= Beginning of Section =

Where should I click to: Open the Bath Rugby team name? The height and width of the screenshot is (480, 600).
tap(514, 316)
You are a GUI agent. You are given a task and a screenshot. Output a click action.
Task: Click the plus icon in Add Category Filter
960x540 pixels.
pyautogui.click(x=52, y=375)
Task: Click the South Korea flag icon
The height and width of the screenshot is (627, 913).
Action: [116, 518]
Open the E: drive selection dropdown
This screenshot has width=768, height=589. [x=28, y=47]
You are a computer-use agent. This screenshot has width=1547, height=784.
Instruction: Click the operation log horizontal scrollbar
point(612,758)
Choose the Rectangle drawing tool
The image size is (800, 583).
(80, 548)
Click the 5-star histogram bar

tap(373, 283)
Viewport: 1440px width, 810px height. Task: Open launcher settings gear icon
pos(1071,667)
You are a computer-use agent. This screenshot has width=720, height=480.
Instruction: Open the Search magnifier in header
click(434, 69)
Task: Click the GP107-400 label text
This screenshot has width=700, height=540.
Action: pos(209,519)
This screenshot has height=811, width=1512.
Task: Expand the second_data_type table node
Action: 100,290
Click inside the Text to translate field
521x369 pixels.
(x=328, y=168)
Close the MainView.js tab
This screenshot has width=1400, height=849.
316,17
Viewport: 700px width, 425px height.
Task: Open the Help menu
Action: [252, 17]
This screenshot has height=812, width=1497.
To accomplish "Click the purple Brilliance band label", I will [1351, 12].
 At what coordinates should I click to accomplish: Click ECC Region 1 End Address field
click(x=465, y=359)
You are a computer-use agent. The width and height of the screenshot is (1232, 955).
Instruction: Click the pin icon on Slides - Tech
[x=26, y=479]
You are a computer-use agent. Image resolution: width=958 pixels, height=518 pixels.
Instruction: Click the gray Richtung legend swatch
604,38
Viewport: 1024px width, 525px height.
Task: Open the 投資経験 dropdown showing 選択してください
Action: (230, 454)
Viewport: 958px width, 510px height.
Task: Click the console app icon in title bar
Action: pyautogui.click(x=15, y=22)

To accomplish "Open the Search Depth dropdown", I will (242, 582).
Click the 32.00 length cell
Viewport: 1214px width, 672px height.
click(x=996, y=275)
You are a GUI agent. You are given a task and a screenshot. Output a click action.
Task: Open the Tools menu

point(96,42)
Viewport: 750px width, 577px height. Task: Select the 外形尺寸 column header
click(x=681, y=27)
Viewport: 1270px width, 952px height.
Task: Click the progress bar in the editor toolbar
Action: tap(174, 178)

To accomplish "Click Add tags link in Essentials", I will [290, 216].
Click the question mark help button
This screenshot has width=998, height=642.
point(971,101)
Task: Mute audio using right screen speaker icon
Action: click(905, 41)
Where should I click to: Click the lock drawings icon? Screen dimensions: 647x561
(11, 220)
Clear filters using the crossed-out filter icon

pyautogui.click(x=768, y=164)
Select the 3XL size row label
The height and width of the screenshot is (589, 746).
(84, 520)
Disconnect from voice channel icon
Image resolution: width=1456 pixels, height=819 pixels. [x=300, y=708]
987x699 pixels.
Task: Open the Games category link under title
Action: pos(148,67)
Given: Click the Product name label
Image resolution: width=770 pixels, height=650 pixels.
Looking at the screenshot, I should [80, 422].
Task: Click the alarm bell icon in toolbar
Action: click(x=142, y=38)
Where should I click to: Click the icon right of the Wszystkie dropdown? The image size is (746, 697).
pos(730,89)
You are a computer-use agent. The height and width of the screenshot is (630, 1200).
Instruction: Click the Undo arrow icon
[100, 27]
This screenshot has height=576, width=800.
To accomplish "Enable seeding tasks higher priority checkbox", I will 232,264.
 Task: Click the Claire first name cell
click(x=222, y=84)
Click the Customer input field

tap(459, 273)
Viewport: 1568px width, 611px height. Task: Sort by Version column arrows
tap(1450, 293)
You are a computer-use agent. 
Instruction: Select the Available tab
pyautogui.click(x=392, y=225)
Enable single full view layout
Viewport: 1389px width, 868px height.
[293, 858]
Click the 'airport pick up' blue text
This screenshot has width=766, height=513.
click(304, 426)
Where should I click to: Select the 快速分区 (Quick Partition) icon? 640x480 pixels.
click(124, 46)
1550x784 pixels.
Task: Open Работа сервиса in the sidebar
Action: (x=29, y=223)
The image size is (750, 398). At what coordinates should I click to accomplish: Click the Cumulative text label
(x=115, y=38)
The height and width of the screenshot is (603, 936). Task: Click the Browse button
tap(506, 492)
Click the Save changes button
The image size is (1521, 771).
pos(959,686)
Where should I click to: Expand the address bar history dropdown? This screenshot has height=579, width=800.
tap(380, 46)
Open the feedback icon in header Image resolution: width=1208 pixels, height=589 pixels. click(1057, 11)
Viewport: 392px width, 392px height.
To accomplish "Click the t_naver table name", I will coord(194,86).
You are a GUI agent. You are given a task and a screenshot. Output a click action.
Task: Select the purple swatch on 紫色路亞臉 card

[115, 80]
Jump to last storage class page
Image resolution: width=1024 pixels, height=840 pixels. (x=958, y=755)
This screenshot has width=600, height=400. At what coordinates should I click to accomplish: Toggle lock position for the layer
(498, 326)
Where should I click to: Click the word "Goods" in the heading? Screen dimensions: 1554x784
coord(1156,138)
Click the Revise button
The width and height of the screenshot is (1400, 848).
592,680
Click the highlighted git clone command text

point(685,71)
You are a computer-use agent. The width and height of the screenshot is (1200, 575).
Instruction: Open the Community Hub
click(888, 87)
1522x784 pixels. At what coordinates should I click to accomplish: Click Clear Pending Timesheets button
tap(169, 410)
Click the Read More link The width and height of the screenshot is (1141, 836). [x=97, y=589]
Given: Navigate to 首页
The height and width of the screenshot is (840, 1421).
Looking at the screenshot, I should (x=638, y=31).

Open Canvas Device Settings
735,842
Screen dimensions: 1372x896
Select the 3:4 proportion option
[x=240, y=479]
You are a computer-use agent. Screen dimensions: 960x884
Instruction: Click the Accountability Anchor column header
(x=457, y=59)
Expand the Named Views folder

= End of Section =

*EXERCISE DIRECTIONS*
When the word "computer" shows up in a line of the entries, pull that line out.

*RESPONSE FOR THIS EXERCISE*
You are a computer-use agent. This screenshot has width=1547, height=784.
You are a computer-use agent. This screenshot has width=720, height=480.
You are a computer-use agent. The width and height of the screenshot is (1232, 955).
You are a computer-use agent. Image resolution: width=958 pixels, height=518 pixels.
You are a computer-use agent. The height and width of the screenshot is (630, 1200).
You are a computer-use agent. 
You are a computer-use agent. The width and height of the screenshot is (1200, 575).
You are a computer-use agent. Screen dimensions: 960x884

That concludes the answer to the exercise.